Secara alamiah, Soal Selera berarti sesuatu yang pribadi banget. Misalnya ketika saya suka bakso, tidak boleh ada yang memaksa saya untuk beralih menyukai dari menyukai bakso menjadi menyukai soto. Sebab Asumsi saya bakso tetap yang menjadi idola. Jika ada yang memaksa (meminta) saya untuk berganti selera, itu artinya harus ada argumen realistis, disampaikan dengan santun, juga tanpa ada unsur paksaan apa pun (entah dengan politik uang, dll). Kenyataannya jika kita anologikan dengan hal lain, sudah mulai banyak orang yang tidak paham apa itu Selera. Mereka meyakini bahwa semua hal dapat dipaksakan, bahkan dalam hal Selera.
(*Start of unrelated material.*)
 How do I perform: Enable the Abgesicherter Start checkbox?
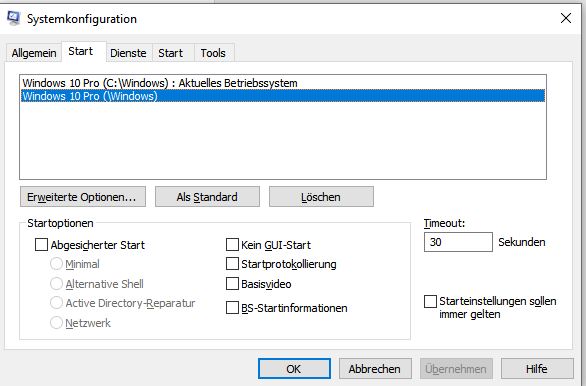coord(41,245)
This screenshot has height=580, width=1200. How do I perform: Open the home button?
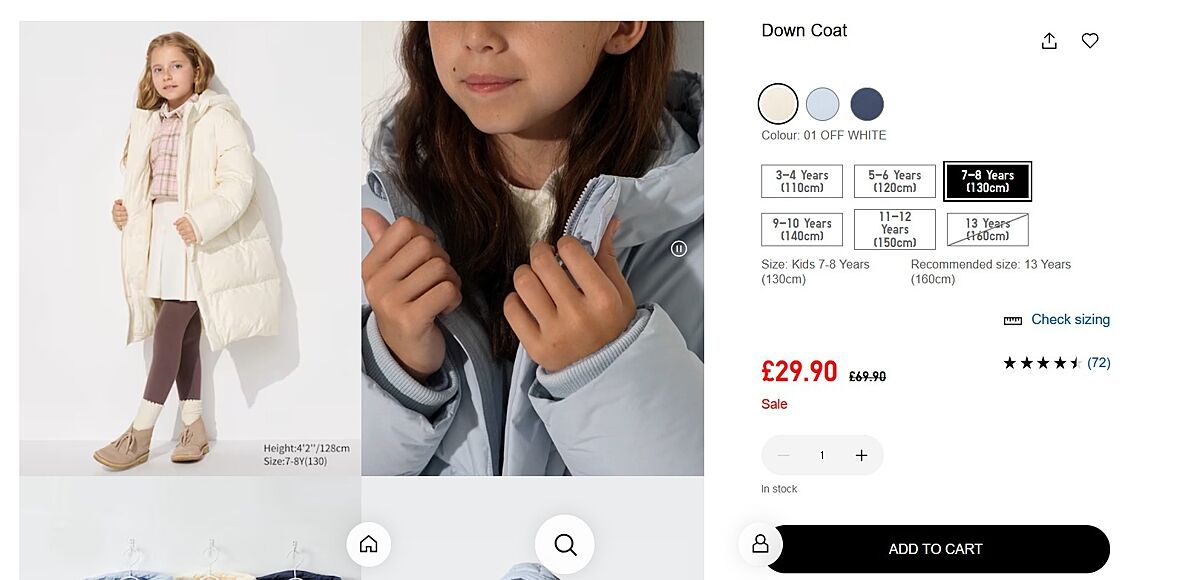[368, 544]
Saya meyakini bahwa ada budaya baru yang ingin mencabut akar selera. Itu tidak baik, sebab ciri khas dari kemerdekaan yang sebenarnya adalah kebebasan makluknya dalam memiliki Selera. Soal selera adalah soal kemerdekaan, sudah sepantasnya kemerdekaan itu dimiliki oleh setiap jiwa, meski seleranya berbeda-beda. Kebutuhan akan selera tidaklah boleh dipaksakan oleh siapa pun. Memilih pemimpin juga erat dengan selera. Kalau pun ada masa dimana kita salah memilih pemimpin, tapi itu juga bukan alasan kita untuk saling bermusuhan. Ibaratnya bisa jadi karena kita hanya mengenal bakso, maka kita tidak pernah mencicipi enaknya soto. Maka yang paham soto juga wajib mengajarkan enaknya soto dengan baik, tidak dengan cara kasar dan memaksa. Sebab sejatinya selera bukanlah suatu masalah, Karena selera dapat berganti-ganti sesuai dengan zamannya. Begitu cerdasnya jika kita paham itu, sehingga kita mulai dapat memelihara akal sehat yang tidak merusak selera orang lain.